Obviously, given the sensitivity of the case and the serious consequences of being found on the wrong side, it’s very likely that lawyers will be brought in, certain positions will be argued differently and expertly it will be a lengthy process before it all comes to an end.
What Gumede and his team have done is to break the mystery and we now know that there was more to what happed during the trips to Asia than might have met the eye.
As to the specific parts played by the different individuals is what has to be determined and what those people will have to answer for.
Fifa, if it is possible, should also provide funding for Gumede and his team to visit the far East, especially Malaysia, Thailand, Singapore and China so that they can try and get answers to some of the questions that are emerging.
Certainly the Football Association of Malaysia have to tell Gumede and his team how they ended up establishing relations with match-fixing agents, to the extent that they could organise games for their national team and on their home soil, because their degree of culpability looks very pronounced here.
The same way that the previous Zifa board will also have to give a comprehensive report to Gumede and his team of the due diligence exercise they engaged, when they first entered into a partnership with these shadowy agents, and how the bigger picture probably escaped them.
Interestingly Morocco, Senegal, Ghana, Algeria, Sierra Leone and Lesotho have all played matches against Malaysia in Kuala Lumpur and maybe there is need to look into all those games given, as Fifa now says, this is the hotbed of match-fixing.
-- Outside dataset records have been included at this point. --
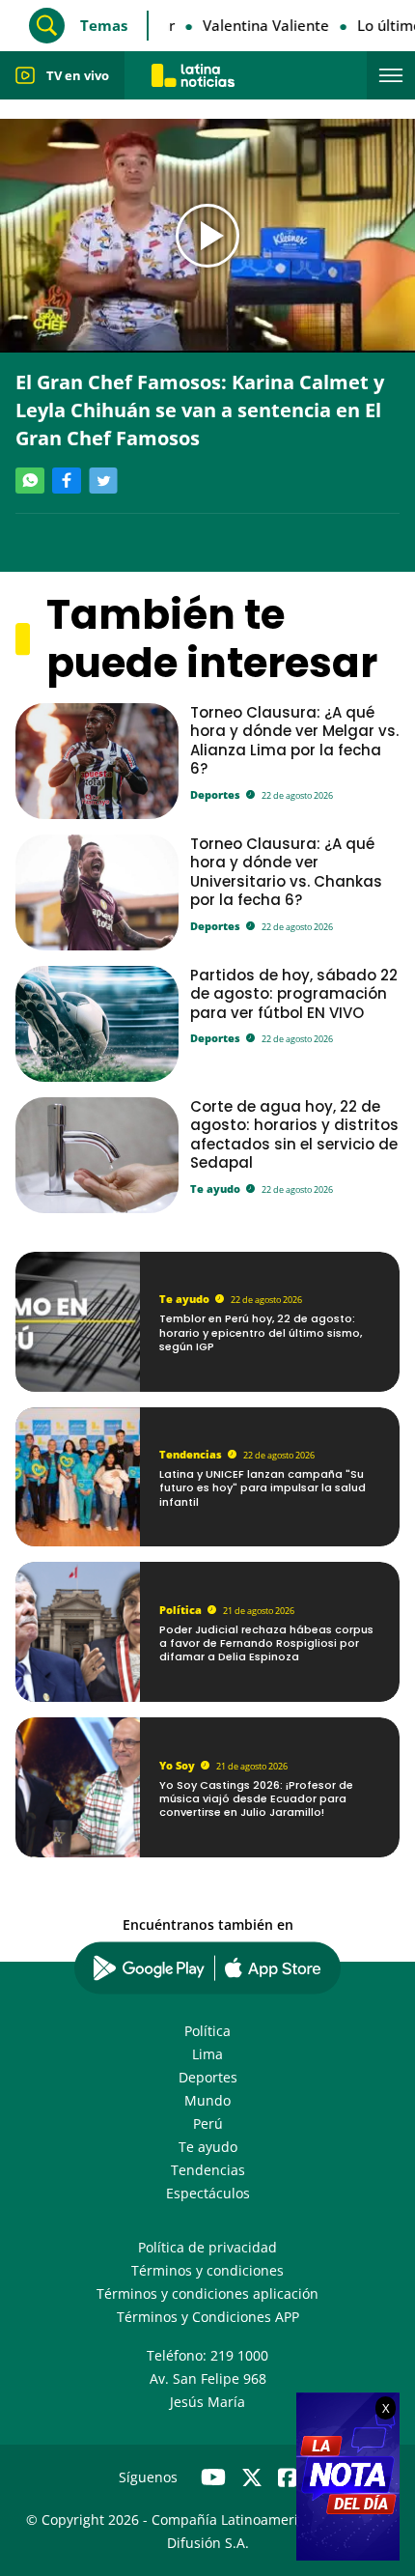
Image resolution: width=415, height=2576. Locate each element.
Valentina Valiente (260, 25)
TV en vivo (77, 75)
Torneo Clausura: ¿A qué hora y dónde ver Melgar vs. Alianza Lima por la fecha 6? (294, 740)
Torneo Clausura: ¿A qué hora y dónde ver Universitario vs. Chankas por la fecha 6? (286, 872)
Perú (208, 2123)
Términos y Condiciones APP (208, 2316)
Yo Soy (177, 1765)
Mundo (207, 2100)
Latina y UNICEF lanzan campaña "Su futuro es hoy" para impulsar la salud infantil (262, 1488)
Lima (207, 2054)
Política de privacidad (207, 2247)
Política (180, 1609)
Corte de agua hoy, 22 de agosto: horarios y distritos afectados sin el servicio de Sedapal (294, 1134)
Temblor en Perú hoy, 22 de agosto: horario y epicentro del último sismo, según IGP (260, 1332)
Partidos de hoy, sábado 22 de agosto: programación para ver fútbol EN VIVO (294, 994)
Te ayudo (215, 1188)
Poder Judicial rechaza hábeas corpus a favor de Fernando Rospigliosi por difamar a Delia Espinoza (266, 1643)
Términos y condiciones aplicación (207, 2293)
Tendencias (190, 1454)
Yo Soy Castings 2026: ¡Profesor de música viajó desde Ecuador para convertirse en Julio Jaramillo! (256, 1799)
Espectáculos (208, 2193)
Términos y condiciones (207, 2270)
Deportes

English Premiership clubs make annual pilgrimage to Malaysia for their pre-season friendlies and, just four days after Monomotapa, masquerading as the Warriors, played their second and final match against Malaysia, the Asian nation hosted Manchester United in a high-profile international friendly on July 18 2009.
United won 3-2 and, given that Malaysia has spilled into the spotlight, maybe Fifa will consider looking into that game.
In July, Chelsea, Liverpool and Arsenal are set to be in Malaysia for matches against the Asian national team with the Gunners’ game scheduled for July 10 and the Blues game set for July 21.
Right in the hotbed of match-fixing!
My point here being that certainly, if Asia is that corrupt, Zimbabwe can’t be the only opponents who were corrupted and, if that is the case, let’s also see this investigation embracing other names and countries.
Botswana were in China and played some dodgy games there leading to the dismissal of their FA CEO but it has all been quiet on the western front because noone seemingly wants to soil the image of a Zebras side that has just qualified for their maiden Nations Cup finals.
Justice, bloody justice!
Yes, Here We Are About To Make It Nineteen
Well that banner at Old Trafford on Sunday said it all – “In ’94 You Said Come Back When It’s 18, Well, Here We are, Sat On Your Perch.”
Well, let’s win it today and throw the challenge on a fast-improving Liverpool, who are now in very good hands, to try and respond.
It has been a great ride and worth all the pain.
Manchester United fans have always found immense pleasure in reminding rivals Manchester City of the last time they won major silverware and, every year, the Red Devils have crafted a huge banner, whose figures change with the passage of time, to hammer home the message and rub in the insults.
This year, the number was 34, counting the years that have passed since City won their last title – the League Cup in 1976.
But that is about to change this afternoon as City can end the long wait and win the FA Cup, with a victory over Stoke, and the guys at Old Trafford have been juggling with all sorts of ideas about how to handle the numbers game. Well, it’s easy.
The guys have just changed the numbers and, instead of 34, it now reads 43 – the number of years since City last won the championship when, on the final day of the season, they beat Newcastle United to claim the title in 1968.
That year United won the European Cup. Need I say more?
Come on United!!!!!!!!!!!!!!!!!!!!!!!!!!!!!!!!!!!!!!!!!!!!!!
Chicharito!!!!!!!!!!!!!!!!!!!!!!!!!!!!!!!!!!!!!!!!!!!!!!!!!!!!!!!!!!!!!!!!!!!!!!!!!!!!!!!!!!!!!!!!!!!!!!!!!!!!!!!!!!!!